A Different Oatmeal Cookie
Not so long ago, my daughter A., who is home for the summer after a highly successful Freshman year told me that she believed she had an adrenal gland disorder and planned to begin a diet that cut out, among other things, processed sugars and starches other than whole grains. This seemed like a reasonable choice, and since I'm dieting, I'm not eating much in the way of sugar and processed grains anyway. So there were already plenty of lentil-based and other legume-based meals being prepared. There wasn't so much in the way of sweets, though.
When you want something sweet but don't want processed sugar, dates are generally going to be your best friends. They're naturally so sweet that eating a date is much like eating candy, except with more fiber. And they're pretty easy to work into recipes. Baked goods without white flour are more problematic. L., my younger daughter, recently made her first unassisted batch of chocolate chip cookies and used whole wheat flour by accident, and the cookies were just fine, albeit different, but I wanted to try something different. So I went with ground oats.
I thought my initial attempt was quite good, and so did my partner, V. Upon first taste, A. said, "Well, they're pretty good for health food," but a few minutes later, she announced that they were growing on her. I think perhaps that her first sample came from the first tray I baked. They certainly appeared done and were a reasonable shade of brown on the bottom, but the next tray, which were darker, were much better, even though they came from the same batch of dough. Americans generally tend to underbake their doughs (and overbake their batters: hence all those dry cakes), which is one reason why so much of our bread and pastry is not what it should be. You should never underbake your cookies, but you should especially not underbake these cookies. They don't have any chocolate chips or molasses or anything similar to fall back on, but they really are yummy when fully baked.
Fully baked, of course, is something that varies significantly by oven and by pan. I always bake my cookies on heavy, silpat-lined half-sheet pans, and I think that's why so many of my cookies stay in the oven for so long. These cookies don't have a whole lot of fat in them, and they don't have any flour to give a firmer texture, so you'll probably want to bake them on lined pans in any case, but if you're using a thin, flexible, unrimmed cookie sheet, then they'd probably bake faster for you. In my case, it takes twenty-one minutes to get a properly baked cookie with this recipe.

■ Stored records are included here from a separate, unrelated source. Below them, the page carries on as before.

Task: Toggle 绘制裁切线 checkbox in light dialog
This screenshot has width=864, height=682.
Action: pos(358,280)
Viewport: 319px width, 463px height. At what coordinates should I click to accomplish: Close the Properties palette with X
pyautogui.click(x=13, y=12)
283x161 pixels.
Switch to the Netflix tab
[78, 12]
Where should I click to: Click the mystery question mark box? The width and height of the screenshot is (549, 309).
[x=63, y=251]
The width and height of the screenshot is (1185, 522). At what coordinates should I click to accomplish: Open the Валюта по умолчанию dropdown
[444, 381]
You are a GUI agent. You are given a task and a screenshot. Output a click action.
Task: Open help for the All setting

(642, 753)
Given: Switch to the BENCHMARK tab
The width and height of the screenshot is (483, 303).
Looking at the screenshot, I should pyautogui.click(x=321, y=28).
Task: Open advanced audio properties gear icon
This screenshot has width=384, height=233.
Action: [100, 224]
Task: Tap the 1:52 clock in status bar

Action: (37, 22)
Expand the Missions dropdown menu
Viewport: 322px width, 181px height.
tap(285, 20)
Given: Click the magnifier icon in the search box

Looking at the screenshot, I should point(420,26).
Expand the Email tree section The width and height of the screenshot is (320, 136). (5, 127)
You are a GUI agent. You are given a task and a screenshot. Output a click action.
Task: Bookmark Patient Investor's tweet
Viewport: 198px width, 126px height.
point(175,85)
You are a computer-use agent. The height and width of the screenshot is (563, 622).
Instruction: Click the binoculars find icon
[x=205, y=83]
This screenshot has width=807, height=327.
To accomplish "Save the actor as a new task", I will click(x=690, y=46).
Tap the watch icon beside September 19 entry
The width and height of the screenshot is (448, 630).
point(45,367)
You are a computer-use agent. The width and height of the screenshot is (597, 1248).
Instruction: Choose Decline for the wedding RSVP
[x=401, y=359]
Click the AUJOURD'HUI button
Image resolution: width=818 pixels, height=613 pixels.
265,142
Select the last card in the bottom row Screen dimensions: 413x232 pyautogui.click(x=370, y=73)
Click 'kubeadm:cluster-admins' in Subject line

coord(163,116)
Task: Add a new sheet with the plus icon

The lack of flour is also probably why they don't spread or puff very much. I ended up with fairly small cookies, even though I used soup spoons to form them. On the plus side, my recipe calculator tells me that each cookie has only about fifty-five calories. They are decidedly in the not-too-sweet corner of sweet baked goods, but you will know that you're eating a cookie.
Oatmeal Date Cookies
2 c. whole pitted dates
1 c. boiling water
3 c. rolled oats
1 c. roasted, unsalted sunflower seeds
1 t. baking powder
1/4 t. salt
6 T. butter, softened
1 t. vanilla extract
Put the dates in a heatproof bowl, pour the boiling water over them, cover and let sit for a half hour or more. Zest the orange, then squeeze it and reserve the juice.
Preheat oven to 350 degrees.
Combine the orange zest, rolled oats, and sunflower seeds in the bowl of a food processor and process until finely ground. Add the salt and baking powder and mix well.
Put the dates, water, and reserved orange juice in a blender and blend. The mixture will be very thick.
In the bowl of your mixer, cream the butter until light. Add the blended dates, and mix well. Add the eggs and vanilla, and mix again. Add the dry ingredients, and mix.
Drop rounded soupspoonfuls of dough onto prepared cookie sheets. Bake for twenty-one minutes, or until well browned on the bottoms. Remove from oven, let cool briefly, then remove cookies to racks to cool thoroughly.
You could, obviously, make a number of adjustments to this recipe. You could add some spices and/or raisins and/or coconut and/or you name it. You could use a different nut: I would likely have used cashews if I'd had any unsalted cashews available.
I like them just as I made them, though, so I'll probably stick with the recipe, as will A., who has already demanded it so that she can make the cookies when she returns to school. That will happen far too soon.